School to Stop Offering AP Courses

Students requesting their courses next year will find something missing in their options: Advancement Placement (AP) classes. Faculty overwhelmingly voted to remove AP designated courses from the curriculum last November, and the School recently announced that this will be implemented in the next academic year. Removing the AP designation means that Choate will not have to adhere to the College Board guidelines for the AP program. Some former AP courses will continue to follow the AP curriculum; however, other classes will be restructured according to the discretion of faculty. In addition, Choate will still offer AP exams in May for students who desire to take them.

In an email sent out to students and parents, Director of Curricular Initiatives Dr. Katie Jewett, wrote, “Over the last several years, we have had many conversations in our community about the role of Advanced Placement courses in our curriculum.” She added, “These conversations stemmed initially from a sentiment expressed by Choate students that AP courses were not serving their needs optimally and that their teachers of current AP courses could do a better job if freed from the limits of the AP Program.”

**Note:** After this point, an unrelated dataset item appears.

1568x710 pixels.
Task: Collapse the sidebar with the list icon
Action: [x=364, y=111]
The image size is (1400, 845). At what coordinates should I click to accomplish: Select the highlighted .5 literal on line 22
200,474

The removal of AP courses intentionally coincides with the daily schedule change. Dr. Jewett explained, “While memorizing content remains essential to the learning process, teaching skills is beginning to play a greater role. Moreover, recent advances in the field of teaching and learning suggest that the most effective pedagogies are active and learner-centered. Some of the more content-heavy AP courses run counter to this trend and do not lend themselves to the pedagogical directions we are pursuing with our new schedule.”

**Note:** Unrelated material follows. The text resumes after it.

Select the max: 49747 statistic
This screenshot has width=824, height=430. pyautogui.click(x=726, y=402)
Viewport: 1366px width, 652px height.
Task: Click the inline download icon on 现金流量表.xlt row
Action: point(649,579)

One concern about removing AP classes is how it will look to colleges. Ms. Roxanne Higgins from Independent School Management came to Choate to speak in part about why she recommends against AP courses. Higgins had quoted the Director of Admissions at Harvard: “We look at whether the applicant has taken the high school’s most demanding courses. But whether the classes are designated as AP is irrelevant. Abolishing AP classes won’t hurt the kids.”

The movement away from APs officially began in the spring of 2015. Advisory groups held informal discussions about academic and extracurricular opportunities and graduation requirements. Though advisers did not ask any specific questions about AP courses, many groups debated their overall effectiveness.

In winter of 2016, Choate underwent a curriculum review. As part of this process, faculty discussed the effectiveness of AP courses. That January, two-thirds of the surveyed AP teachers said they “would prefer to be free to create courses that may or may not include aspects of AP curricula.” In February, 30 faculty members went on a two-day Curriculum Review Retreat, and a committee of seven then spent the spring term writing a strategic plan for the entire curriculum using points from those discussions. The committee recommended that “Choate’s curriculum continue to monitor and be informed by the AP program without being constrained by it.”

Ms. Amy Salot, an AP U.S. History teacher, said, “It will be nice not to be tied to the AP exams as tightly as we feel right now. In our honors sections of U.S. History next year, the students will still be prepared for the AP exam, but the teachers will be more free to structure the course themselves. I think that will serve our students better.”

Mr. Jake Dellorco, an AP Calculus AB teacher, said, “In my opinion, removing the AP designation will grant teachers and students much more flexibility. We will be able to spend time doing interesting projects and labs because curricula won’t be tied to AP curricula. Students will still be challenged, but I think the hope is that the learning and material covered will be more meaningful.”

Though most faculty are in favor of the decision, students have mixed feelings. James Rose ’18 said, “Although I agree with the idea that removing the AP designation from courses will lead to greater freedom in teaching a wider range of material, I would have liked a heads-up a little earlier in the process. The AP designation was something I took into account in building my schedule for my last two years at Choate, so finding out that the courses I’d intended to take at AP level to gain college credit for will no longer fully prepare me for the tests changes my plans a lot.”

Ellie Latham ’18 said, “I’m worried by the general trend of moving away from honors and AP designated courses. We’ve been told the level of difficulty will stay the same, but I have a hard time believing that’s what will happen in practice.”